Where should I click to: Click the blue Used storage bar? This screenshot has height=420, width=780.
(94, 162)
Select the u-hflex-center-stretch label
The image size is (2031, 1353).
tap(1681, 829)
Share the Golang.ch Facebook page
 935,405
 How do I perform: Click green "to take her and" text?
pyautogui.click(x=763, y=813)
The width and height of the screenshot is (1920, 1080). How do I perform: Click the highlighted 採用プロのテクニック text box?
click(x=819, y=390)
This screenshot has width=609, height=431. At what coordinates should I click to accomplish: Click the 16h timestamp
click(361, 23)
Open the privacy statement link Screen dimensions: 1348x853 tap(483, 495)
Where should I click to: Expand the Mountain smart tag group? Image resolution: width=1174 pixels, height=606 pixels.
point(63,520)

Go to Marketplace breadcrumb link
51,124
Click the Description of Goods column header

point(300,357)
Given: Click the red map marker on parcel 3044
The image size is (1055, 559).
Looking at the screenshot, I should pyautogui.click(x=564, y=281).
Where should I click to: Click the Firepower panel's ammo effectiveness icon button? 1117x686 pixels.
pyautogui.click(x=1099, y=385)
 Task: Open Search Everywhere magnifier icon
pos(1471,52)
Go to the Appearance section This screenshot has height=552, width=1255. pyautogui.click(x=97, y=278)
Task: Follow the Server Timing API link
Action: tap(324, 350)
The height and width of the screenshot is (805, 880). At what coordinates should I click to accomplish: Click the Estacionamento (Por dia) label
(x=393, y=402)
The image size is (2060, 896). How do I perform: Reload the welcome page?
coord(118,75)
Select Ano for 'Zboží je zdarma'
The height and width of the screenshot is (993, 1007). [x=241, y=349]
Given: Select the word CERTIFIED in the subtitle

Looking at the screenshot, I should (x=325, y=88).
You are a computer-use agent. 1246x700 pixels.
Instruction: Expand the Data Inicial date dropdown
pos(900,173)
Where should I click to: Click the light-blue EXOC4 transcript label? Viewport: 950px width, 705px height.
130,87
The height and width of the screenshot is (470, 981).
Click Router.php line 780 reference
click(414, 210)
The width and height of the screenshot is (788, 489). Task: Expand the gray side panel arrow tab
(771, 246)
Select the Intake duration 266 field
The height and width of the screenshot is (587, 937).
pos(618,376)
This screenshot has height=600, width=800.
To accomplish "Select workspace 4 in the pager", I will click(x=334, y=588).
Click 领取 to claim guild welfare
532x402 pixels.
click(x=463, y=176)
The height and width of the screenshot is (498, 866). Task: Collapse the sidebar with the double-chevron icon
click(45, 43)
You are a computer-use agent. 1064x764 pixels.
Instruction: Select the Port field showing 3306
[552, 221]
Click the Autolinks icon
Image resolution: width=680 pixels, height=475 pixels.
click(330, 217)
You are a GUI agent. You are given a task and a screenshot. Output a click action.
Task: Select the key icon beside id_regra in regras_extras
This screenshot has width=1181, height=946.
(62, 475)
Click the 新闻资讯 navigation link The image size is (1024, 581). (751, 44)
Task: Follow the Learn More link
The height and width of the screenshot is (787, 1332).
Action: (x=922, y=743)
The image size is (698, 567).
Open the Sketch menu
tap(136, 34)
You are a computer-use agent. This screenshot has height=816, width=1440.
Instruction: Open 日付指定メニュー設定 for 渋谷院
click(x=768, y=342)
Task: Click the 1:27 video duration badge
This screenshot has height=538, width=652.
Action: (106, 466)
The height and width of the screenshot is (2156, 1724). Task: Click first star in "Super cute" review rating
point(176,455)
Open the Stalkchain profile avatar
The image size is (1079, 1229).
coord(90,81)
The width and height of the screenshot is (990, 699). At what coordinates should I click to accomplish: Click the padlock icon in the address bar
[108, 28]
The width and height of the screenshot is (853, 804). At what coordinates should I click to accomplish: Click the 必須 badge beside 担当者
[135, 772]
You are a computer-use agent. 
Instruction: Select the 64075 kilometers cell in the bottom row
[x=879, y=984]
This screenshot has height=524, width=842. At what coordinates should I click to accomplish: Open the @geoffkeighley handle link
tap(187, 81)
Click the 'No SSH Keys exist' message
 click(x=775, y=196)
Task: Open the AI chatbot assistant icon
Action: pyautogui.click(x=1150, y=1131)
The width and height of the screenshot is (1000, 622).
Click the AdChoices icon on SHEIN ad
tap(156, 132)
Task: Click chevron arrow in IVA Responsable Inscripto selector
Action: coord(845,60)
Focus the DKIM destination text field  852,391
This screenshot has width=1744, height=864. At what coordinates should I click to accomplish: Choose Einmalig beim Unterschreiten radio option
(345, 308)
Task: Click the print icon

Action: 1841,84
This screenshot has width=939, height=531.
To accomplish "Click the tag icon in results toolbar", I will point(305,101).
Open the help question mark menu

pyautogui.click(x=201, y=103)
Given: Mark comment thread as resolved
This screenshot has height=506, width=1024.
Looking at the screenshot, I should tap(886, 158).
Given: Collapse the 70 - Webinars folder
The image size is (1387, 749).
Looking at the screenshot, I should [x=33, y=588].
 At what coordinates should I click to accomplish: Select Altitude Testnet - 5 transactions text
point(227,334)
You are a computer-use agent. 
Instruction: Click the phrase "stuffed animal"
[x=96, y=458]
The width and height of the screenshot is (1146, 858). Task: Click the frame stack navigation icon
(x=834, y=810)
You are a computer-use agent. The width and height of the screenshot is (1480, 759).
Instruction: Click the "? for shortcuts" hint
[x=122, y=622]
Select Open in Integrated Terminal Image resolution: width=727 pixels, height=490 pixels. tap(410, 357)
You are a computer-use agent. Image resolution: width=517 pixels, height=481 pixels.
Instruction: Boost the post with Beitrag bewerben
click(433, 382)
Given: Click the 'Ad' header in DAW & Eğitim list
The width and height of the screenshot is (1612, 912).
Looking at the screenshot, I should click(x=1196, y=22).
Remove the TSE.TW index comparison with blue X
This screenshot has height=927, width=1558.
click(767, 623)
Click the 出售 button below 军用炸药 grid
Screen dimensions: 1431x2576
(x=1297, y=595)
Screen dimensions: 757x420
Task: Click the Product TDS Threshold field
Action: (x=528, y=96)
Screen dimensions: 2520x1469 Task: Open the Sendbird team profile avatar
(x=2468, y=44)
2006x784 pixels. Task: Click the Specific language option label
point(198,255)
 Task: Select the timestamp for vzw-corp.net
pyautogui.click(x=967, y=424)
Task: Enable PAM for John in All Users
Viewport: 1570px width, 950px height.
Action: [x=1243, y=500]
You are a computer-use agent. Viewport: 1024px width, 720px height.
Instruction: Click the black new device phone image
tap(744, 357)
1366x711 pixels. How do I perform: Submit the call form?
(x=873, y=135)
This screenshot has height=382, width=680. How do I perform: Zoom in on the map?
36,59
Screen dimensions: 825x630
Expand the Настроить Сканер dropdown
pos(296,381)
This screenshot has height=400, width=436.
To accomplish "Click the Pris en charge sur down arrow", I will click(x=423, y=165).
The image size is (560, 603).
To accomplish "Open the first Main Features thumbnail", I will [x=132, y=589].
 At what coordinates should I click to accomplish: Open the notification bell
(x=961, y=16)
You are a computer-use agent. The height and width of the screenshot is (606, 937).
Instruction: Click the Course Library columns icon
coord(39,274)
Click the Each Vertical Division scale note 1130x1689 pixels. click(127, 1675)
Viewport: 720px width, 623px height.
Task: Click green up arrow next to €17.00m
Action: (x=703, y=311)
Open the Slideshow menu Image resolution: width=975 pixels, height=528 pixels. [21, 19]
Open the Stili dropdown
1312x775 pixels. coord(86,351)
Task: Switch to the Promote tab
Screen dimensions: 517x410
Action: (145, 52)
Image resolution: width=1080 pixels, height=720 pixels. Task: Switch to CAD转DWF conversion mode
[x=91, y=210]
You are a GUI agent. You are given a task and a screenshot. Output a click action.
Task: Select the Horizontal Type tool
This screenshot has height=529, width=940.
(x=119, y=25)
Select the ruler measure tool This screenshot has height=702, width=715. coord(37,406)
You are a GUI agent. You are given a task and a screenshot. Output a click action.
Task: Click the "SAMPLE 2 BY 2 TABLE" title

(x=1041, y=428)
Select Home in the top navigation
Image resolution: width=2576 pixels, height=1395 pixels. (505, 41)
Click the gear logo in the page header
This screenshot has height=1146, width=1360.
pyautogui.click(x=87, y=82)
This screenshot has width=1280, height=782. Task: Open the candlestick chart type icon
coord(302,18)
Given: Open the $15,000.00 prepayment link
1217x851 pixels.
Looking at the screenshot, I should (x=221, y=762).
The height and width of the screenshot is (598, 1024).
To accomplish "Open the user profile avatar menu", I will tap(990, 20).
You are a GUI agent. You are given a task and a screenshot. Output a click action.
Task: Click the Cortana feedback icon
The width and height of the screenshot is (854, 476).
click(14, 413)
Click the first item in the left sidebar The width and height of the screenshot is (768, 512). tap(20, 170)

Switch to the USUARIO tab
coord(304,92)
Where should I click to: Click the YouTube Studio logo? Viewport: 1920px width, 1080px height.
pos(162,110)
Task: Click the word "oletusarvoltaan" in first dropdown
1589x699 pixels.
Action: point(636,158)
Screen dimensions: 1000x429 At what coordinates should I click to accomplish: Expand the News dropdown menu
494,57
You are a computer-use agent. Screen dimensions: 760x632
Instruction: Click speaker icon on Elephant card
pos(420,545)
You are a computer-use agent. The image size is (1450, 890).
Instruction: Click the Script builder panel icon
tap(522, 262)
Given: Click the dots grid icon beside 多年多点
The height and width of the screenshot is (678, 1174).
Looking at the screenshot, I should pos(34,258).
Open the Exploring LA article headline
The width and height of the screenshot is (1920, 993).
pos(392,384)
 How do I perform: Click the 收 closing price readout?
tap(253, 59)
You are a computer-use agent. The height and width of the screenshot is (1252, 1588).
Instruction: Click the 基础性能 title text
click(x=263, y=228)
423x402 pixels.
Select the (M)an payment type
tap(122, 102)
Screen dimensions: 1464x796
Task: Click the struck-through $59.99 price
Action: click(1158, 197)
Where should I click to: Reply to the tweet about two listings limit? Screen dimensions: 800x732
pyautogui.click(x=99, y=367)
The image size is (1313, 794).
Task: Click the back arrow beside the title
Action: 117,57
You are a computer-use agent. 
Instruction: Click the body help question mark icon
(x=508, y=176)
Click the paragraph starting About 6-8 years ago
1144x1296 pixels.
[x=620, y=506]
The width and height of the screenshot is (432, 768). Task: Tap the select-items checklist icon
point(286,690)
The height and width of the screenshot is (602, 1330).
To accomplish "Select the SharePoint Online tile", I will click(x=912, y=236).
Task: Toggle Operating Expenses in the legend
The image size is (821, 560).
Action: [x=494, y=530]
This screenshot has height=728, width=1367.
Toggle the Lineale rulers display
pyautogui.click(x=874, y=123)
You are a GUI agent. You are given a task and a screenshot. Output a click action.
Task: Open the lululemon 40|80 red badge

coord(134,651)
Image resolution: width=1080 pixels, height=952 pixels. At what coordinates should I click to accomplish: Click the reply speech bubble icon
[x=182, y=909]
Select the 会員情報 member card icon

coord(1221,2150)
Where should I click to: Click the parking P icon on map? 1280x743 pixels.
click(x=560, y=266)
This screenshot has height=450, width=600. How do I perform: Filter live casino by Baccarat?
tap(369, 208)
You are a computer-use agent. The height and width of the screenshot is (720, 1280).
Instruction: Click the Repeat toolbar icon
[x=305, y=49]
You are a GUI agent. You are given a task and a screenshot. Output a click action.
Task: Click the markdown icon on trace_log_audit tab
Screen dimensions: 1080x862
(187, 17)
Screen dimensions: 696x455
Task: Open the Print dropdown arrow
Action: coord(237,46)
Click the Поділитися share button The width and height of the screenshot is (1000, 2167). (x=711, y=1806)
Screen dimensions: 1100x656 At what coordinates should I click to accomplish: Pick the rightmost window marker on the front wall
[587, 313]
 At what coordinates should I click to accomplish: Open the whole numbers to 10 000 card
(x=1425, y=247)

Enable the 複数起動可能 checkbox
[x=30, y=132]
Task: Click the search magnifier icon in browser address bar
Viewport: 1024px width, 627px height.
────────────────────────────────────────
_TASK TO CARRY OUT:_ Using the records above, restate word for word the lines from the one with "Select Open in" through the one with "Given: Click the 'Ad'", both included.

_TASK ANSWER:_
Select Open in Integrated Terminal Image resolution: width=727 pixels, height=490 pixels. tap(410, 357)
You are a computer-use agent. Image resolution: width=517 pixels, height=481 pixels.
Instruction: Boost the post with Beitrag bewerben
click(433, 382)
Given: Click the 'Ad' header in DAW & Eğitim list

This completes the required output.